But Manson’s old cellblock was preserved and will be part of an interpretive display that will tell the history of the hall and the project to save it, said Kearns, who stepped into Manson’s cell to demonstrate how the lockup’s barred doors still slam shut with a rumble and a chilling clank.

The old building has plenty of history, according to Sandi Gibbons, public information officer for the district attorney’s office who first went to work there in late 1965 as a courts reporter for City News Service. “I’ll tell you what they should put in there: the drinking fountain that a TV cameraman knocked off the hallway wall when they were bringing [Manson family member] Susan Atkins into the grand jury room. There was water everywhere. They put a steel band around it when they bolted it back on the wall,” Gibbons said.
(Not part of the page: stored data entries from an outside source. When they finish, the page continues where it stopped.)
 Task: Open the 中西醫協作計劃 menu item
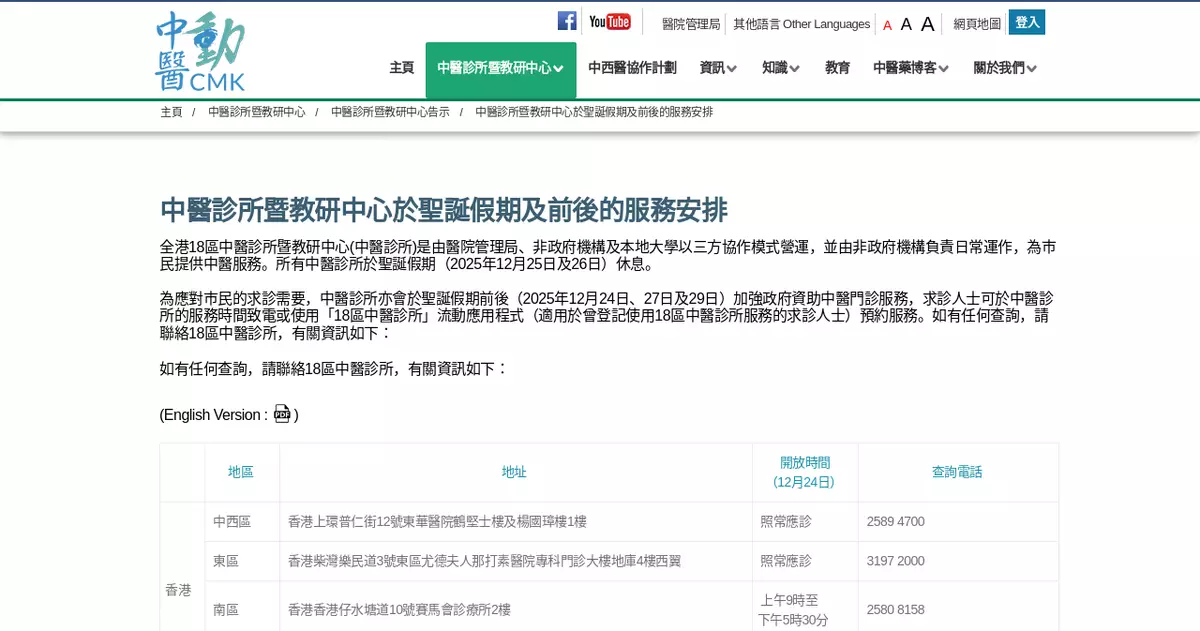pyautogui.click(x=632, y=68)
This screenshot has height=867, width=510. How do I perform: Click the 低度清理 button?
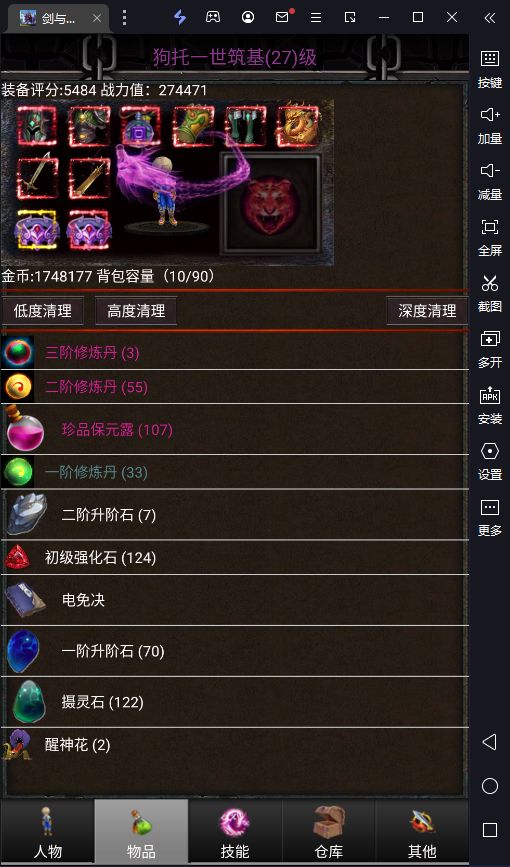(43, 311)
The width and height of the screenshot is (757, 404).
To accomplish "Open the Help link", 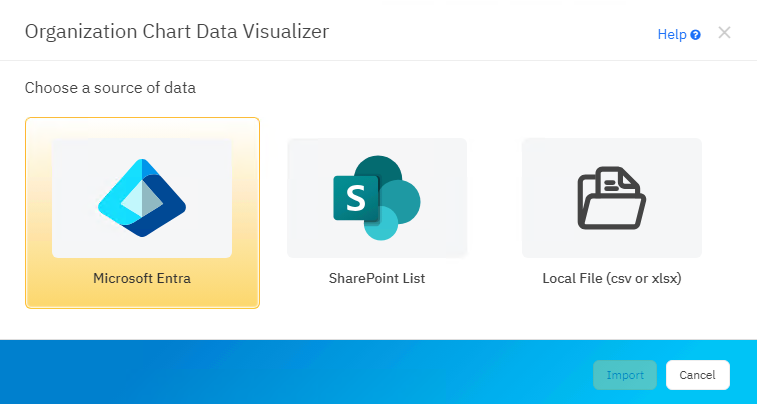I will pyautogui.click(x=671, y=35).
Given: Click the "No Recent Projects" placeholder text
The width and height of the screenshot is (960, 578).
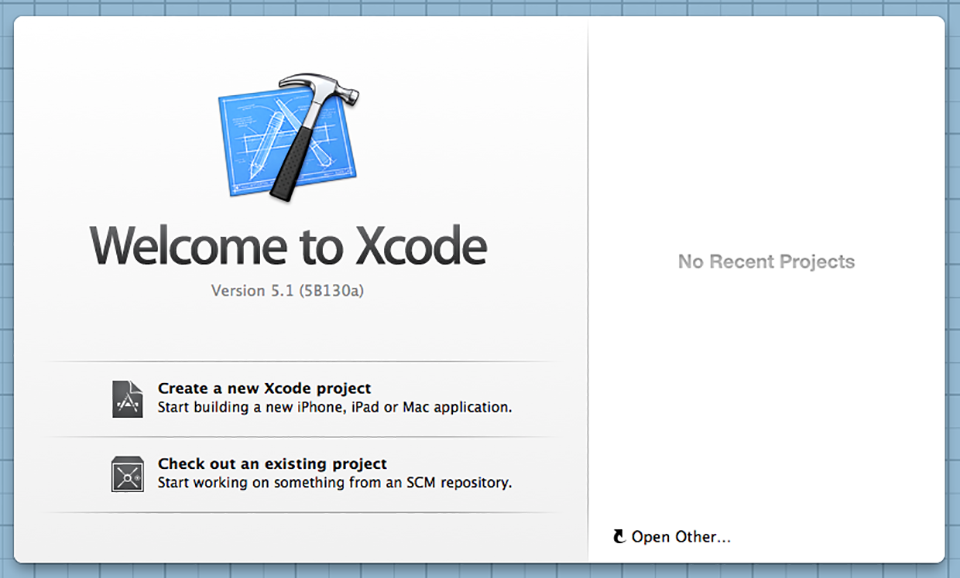Looking at the screenshot, I should click(766, 262).
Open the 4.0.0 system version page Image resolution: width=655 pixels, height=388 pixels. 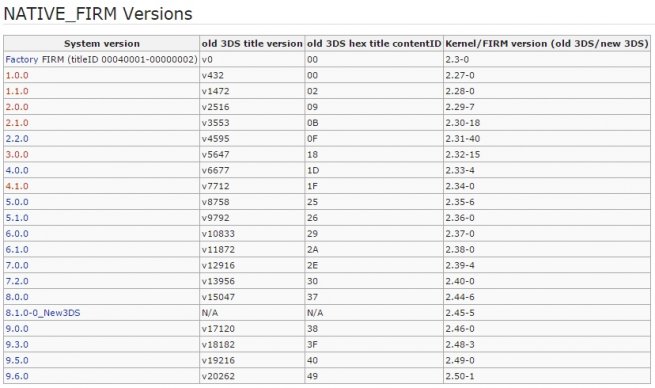click(17, 171)
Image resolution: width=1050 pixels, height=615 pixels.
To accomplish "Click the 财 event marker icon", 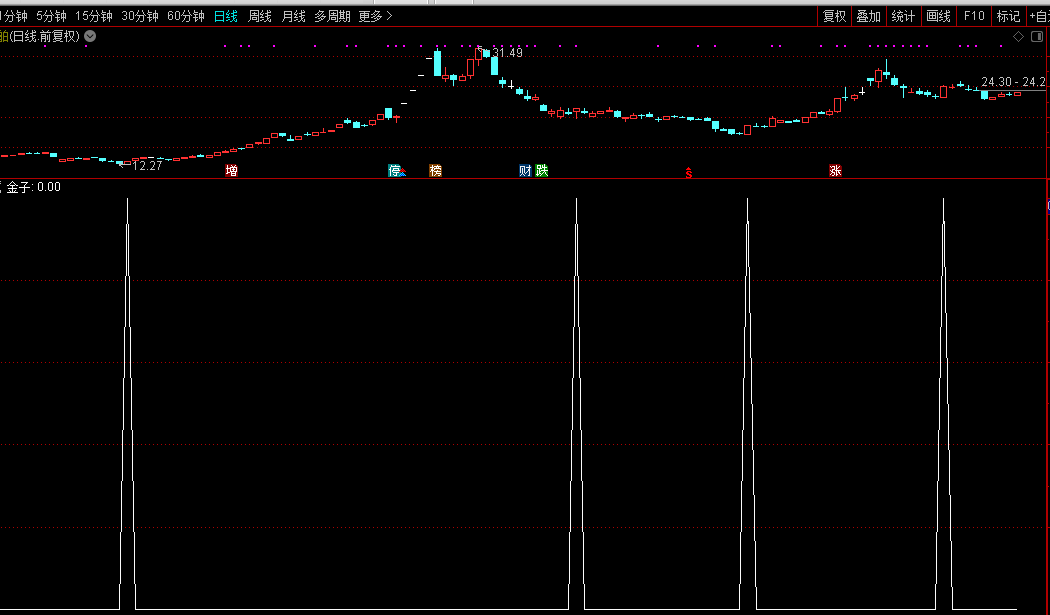I will 525,171.
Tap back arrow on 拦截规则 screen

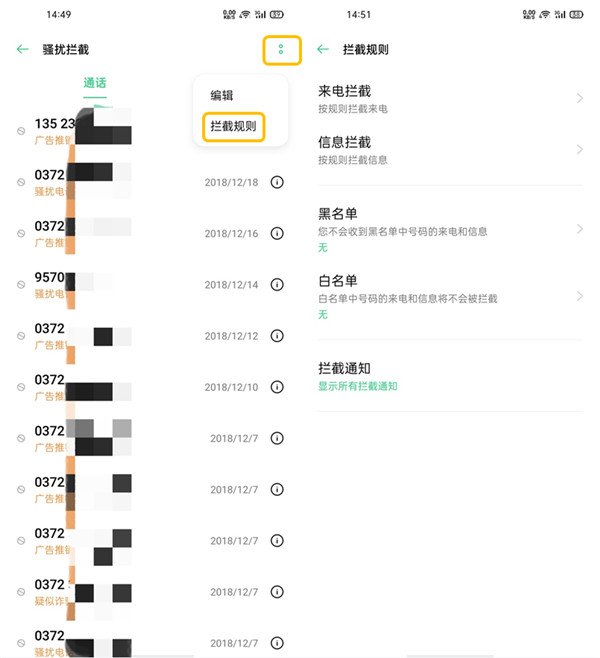tap(323, 49)
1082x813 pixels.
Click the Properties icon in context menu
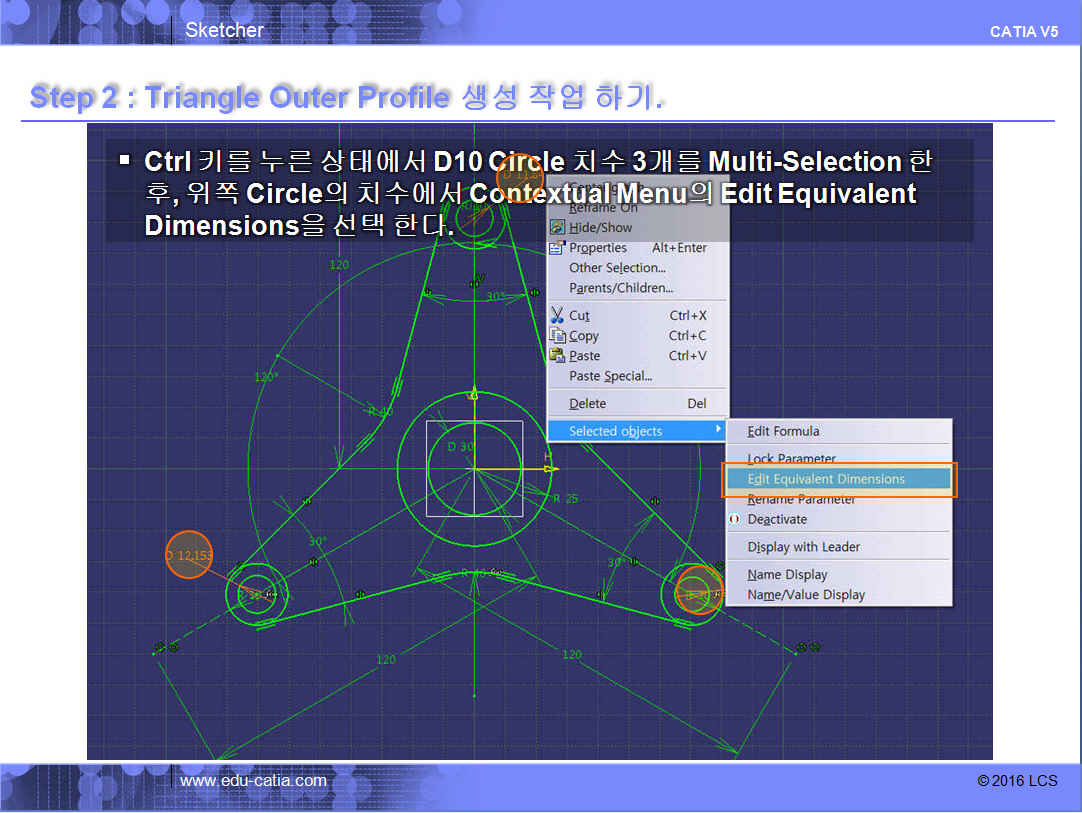558,248
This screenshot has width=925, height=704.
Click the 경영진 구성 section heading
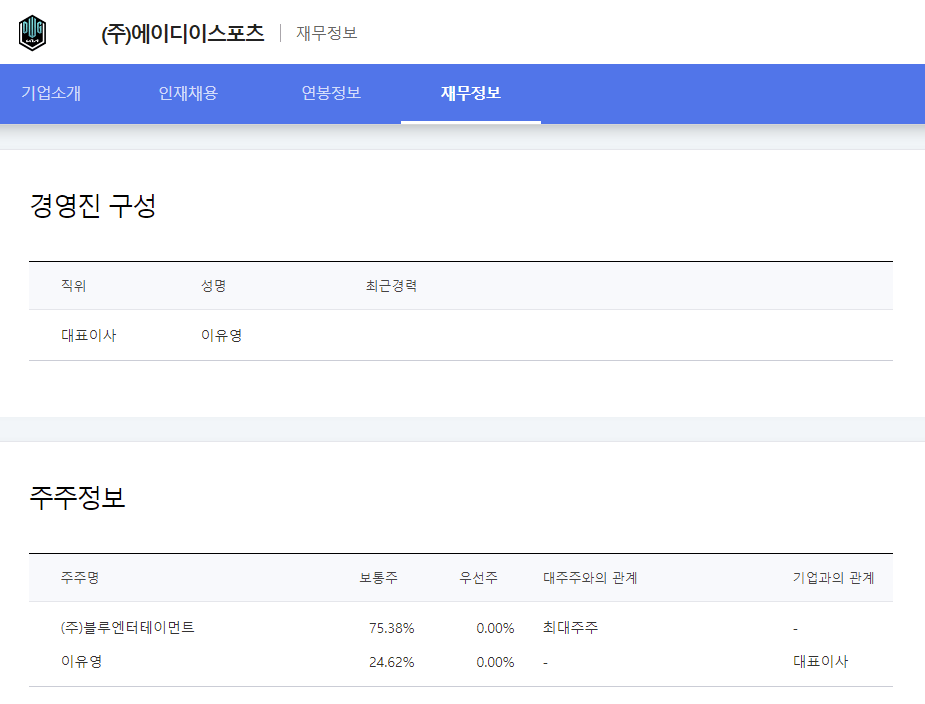click(93, 207)
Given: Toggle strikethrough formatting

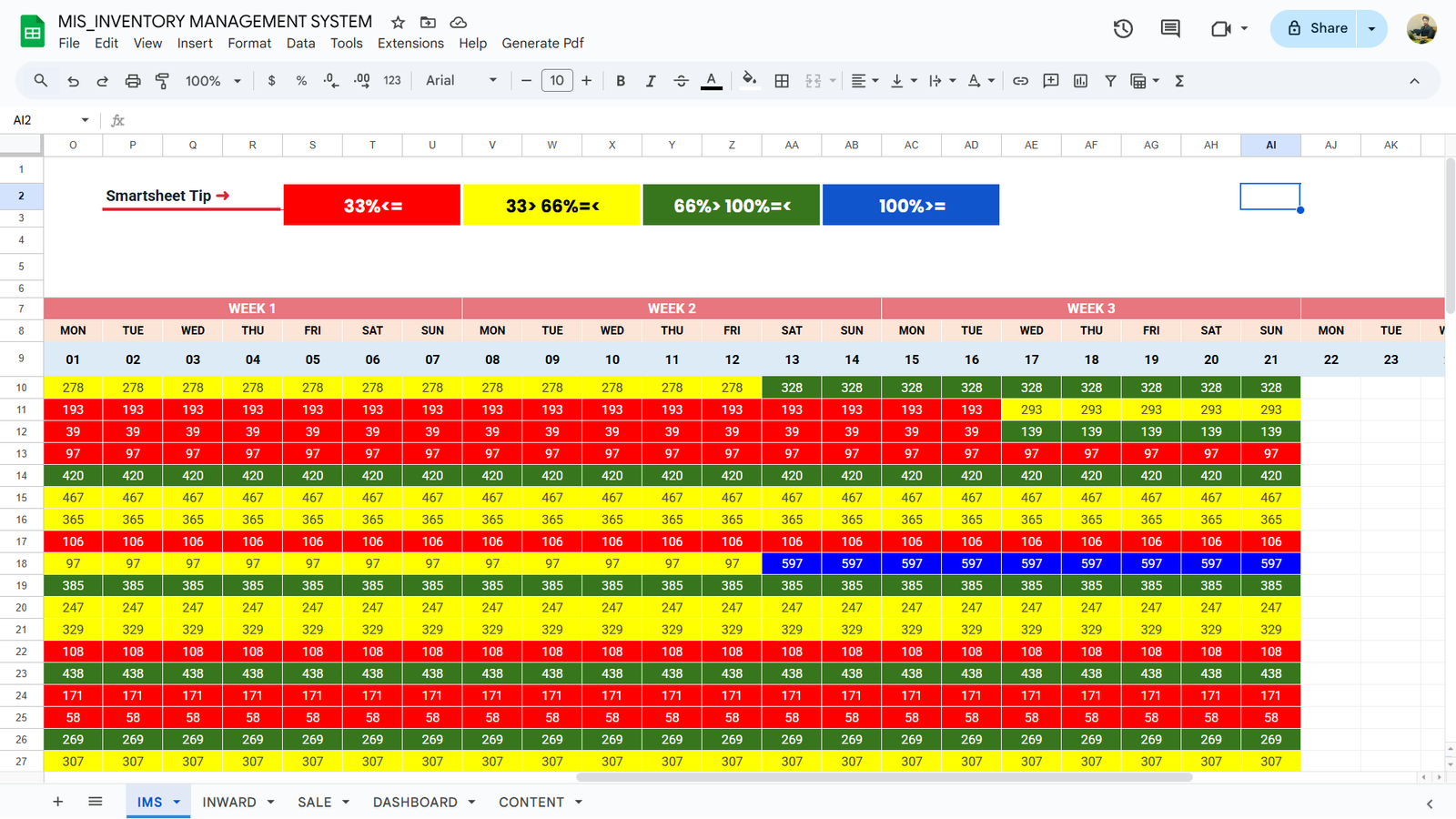Looking at the screenshot, I should click(681, 81).
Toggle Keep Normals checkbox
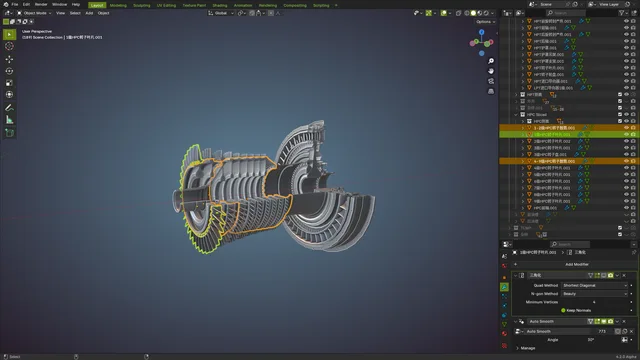 coord(563,310)
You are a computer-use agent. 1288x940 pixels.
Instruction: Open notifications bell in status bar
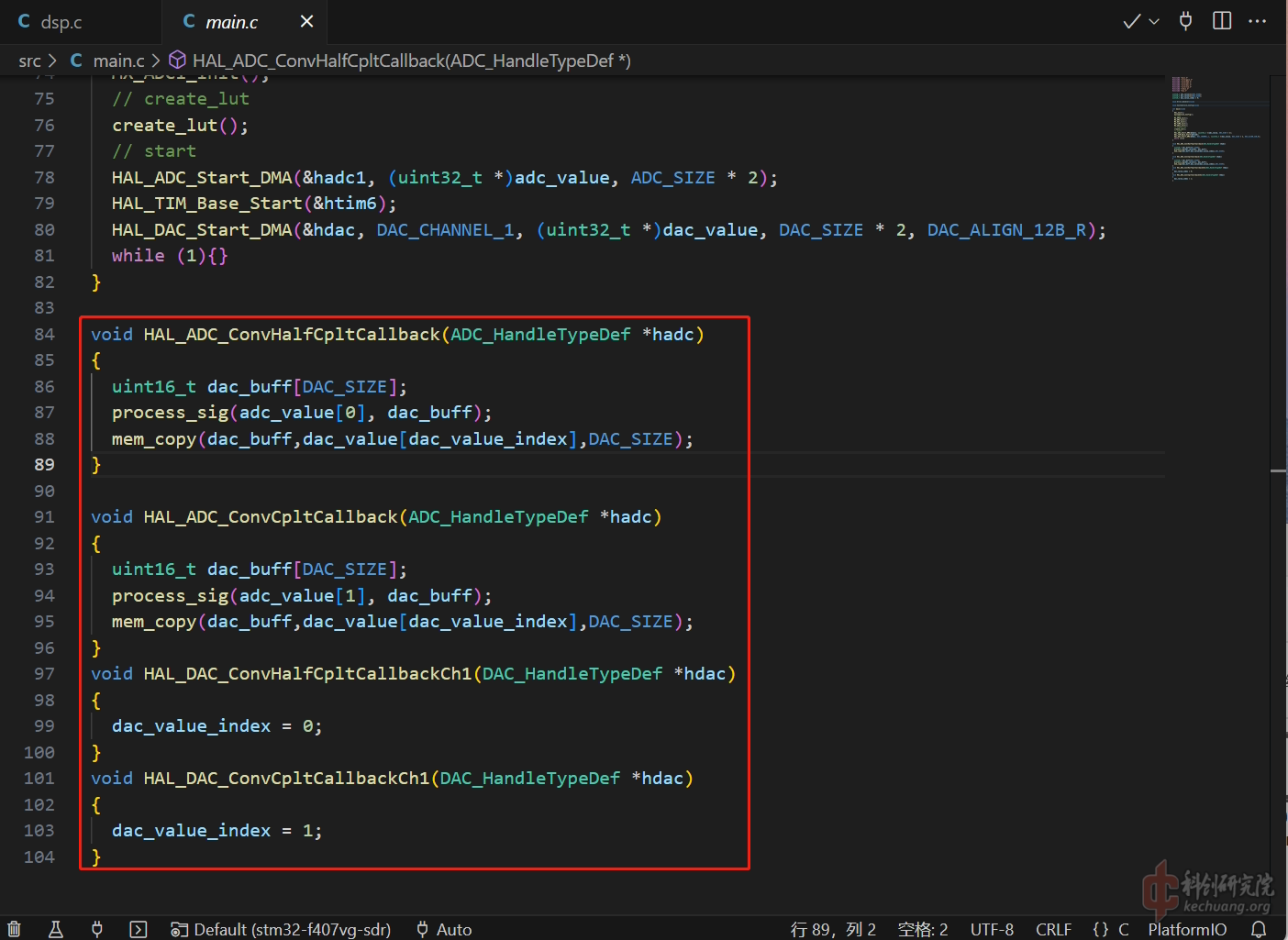[1259, 929]
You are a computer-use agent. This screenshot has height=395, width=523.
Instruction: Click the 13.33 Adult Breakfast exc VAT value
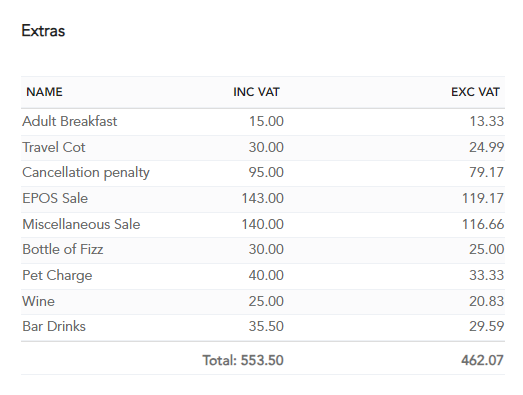[487, 121]
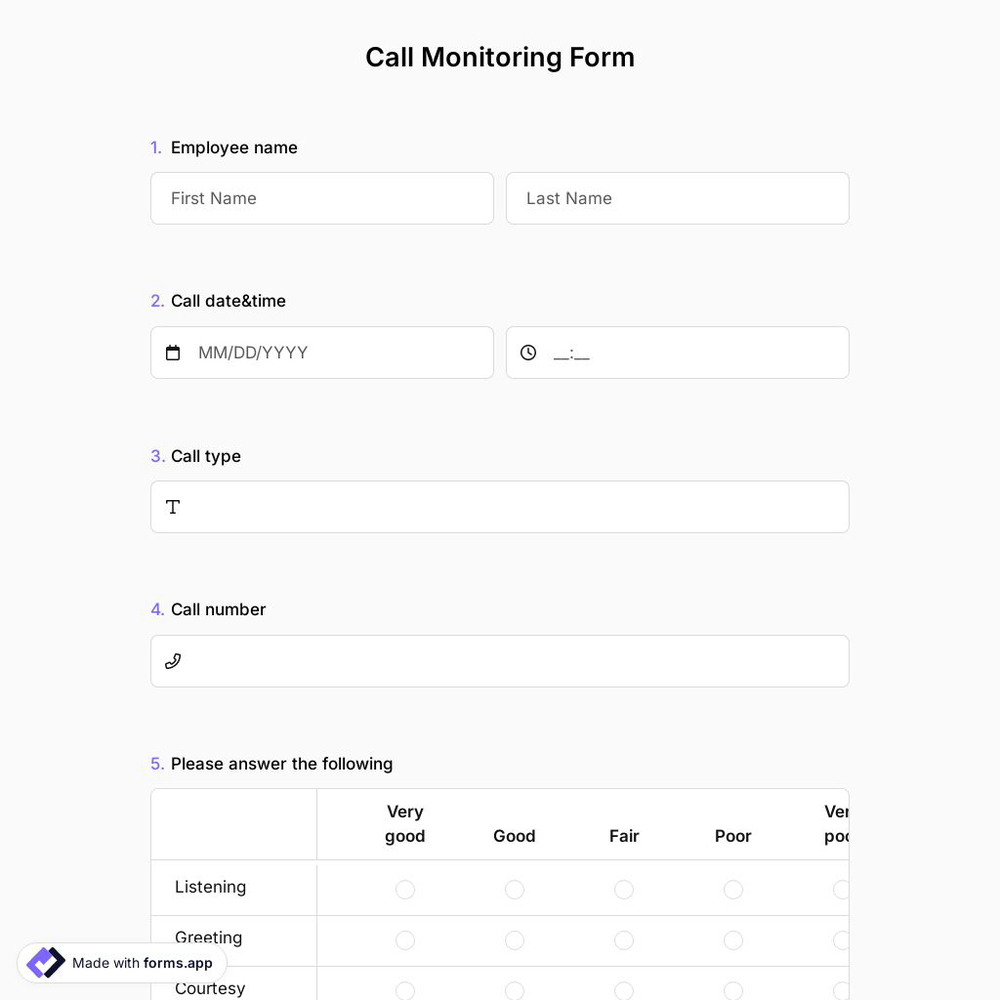
Task: Focus the Call type text box
Action: tap(500, 507)
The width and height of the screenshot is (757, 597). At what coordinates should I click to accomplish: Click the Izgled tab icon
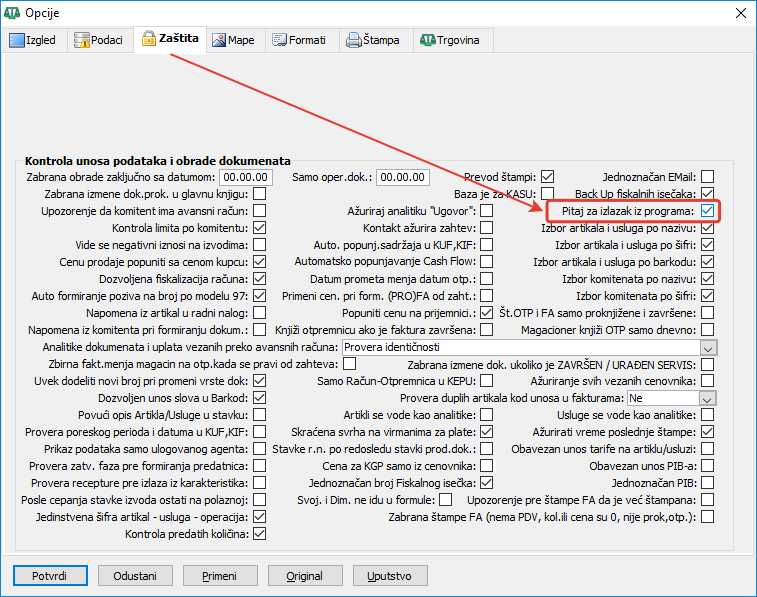pos(16,41)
Kearns said one of the hall’s courtrooms has been preserved as a Sheriff’s Department conference room, and a wood-paneled law library will also be turned into a meeting room. The sheriff will share the hall’s 400,000 square feet of space with the district attorney when the two departments move back inside after repairs are completed Dec. 31, 2014, Kearns said.

The building’s makeover — about 30% completed — includes construction of a parking structure next to the 101 Freeway that will have five levels underground and four above.

The hall’s three entrances will lead to a multistory loggia that retains its original marble flooring and staircases, along with a bank of ornate, wood-paneled elevators. They will be re-engineered and automated; in the past, elevator operators were required. In 1990, one of the operators was crushed to death when she was caught between a descending elevator and the 10th floor.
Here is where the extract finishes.